Dynorphins Modulate DNA Synthesis in Fetal Brain Cell Aggregates

Previously, opioid peptide analogues, β‐endorphin, and synthetic opiates were found to inhibit DNA synthesis in 7‐day fetal rat brain cell aggregates via κ‐and μ‐opioid receptors. Here dynorphins and other endogenous opioid peptides were investigated for their effect on DNA synthesis in rat and guinea pig brain cell aggregates. At 1 µ M , all dynorphins tested and β‐endorphin inhibited [ 3 H]thymidine incorporation into DNA by 20–38% in 7‐day rat brain cell aggregates. The putative ε‐antagonist β‐endorphin (1–27) did not prevent the effect of β‐endorphin, suggesting that the ε‐receptor is not involved in opioid inhibition of DNA synthesis. The κ‐selective antagonist norbinaltorphimine blocked dynorphin A or B inhibition of DNA synthesis, implicating a κ‐opioid receptor. In dose‐dependency studies, dynorphin B was three orders of magnitude more potent than dynorphin A in the attenuation of thymidine incorporation, indicative of the mediation of its action by a discrete κ‐receptor subtype. The IC 50 value of 0.1 n M estimated for dynorphin B is in the physiological range for dynorphins in developing brain.
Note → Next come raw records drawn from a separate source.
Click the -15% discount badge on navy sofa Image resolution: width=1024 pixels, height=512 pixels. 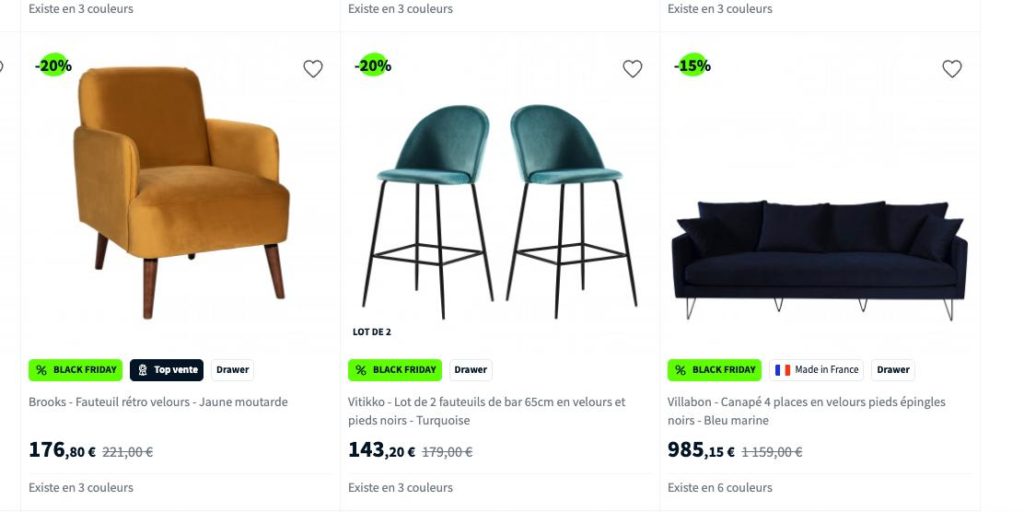click(x=693, y=65)
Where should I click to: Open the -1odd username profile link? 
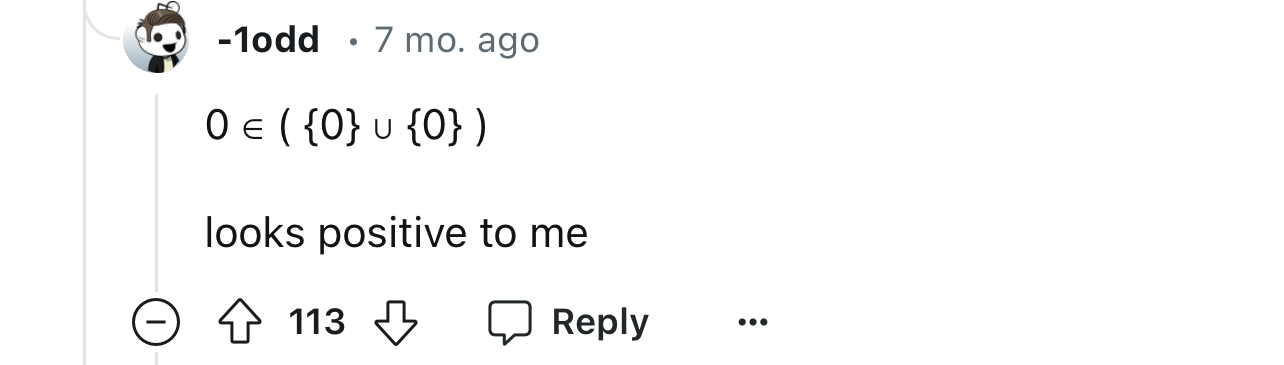pyautogui.click(x=268, y=40)
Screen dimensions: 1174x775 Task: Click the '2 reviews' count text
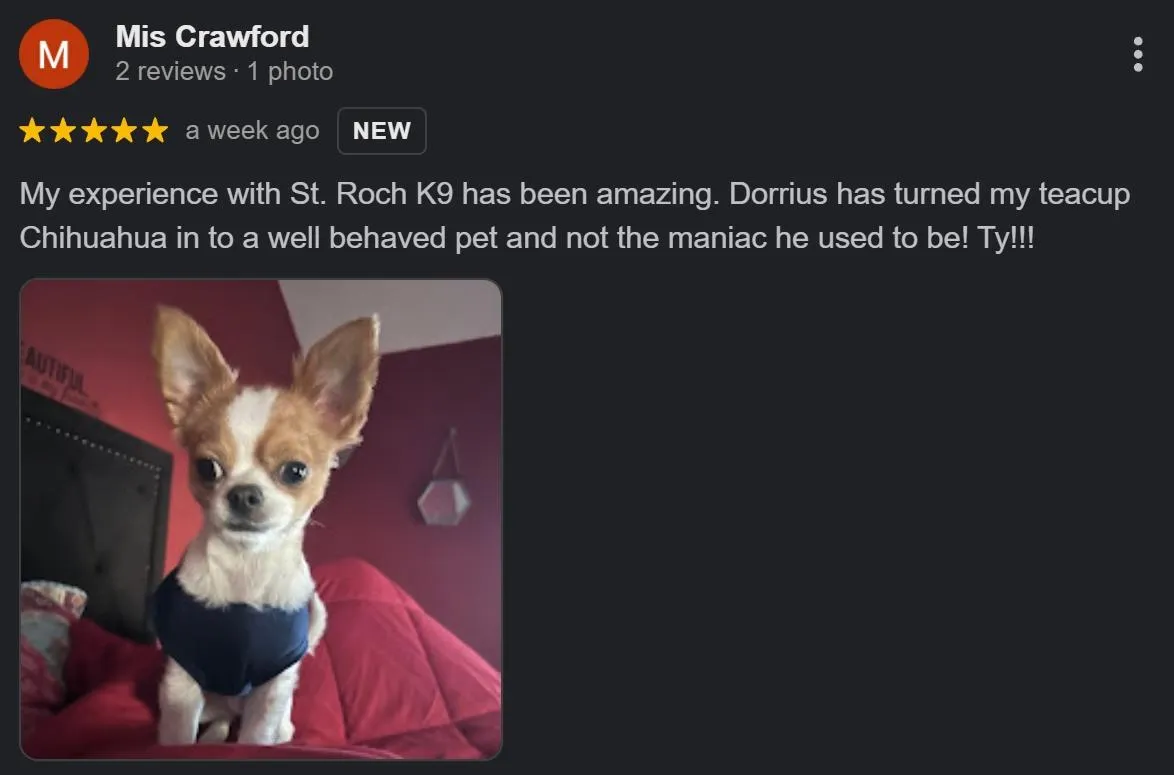coord(170,72)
In guinea pig brain cell aggregates, the κ‐receptor agonists U50488, U69593, and dynorphin B reduced thymidine incorporation by 40%. When 21‐day aggregates were treated with dynorphins, a 33–86% enhancement of thymidine incorporation was observed. Because both 7‐ and 21‐day aggregates correspond to stages in development when glial cell proliferation is prevalent and glia preferentially express κ‐receptors in rat brain, these findings support the hypothesis that dynorphins modulate glial DNA synthesis during brain ontogeny.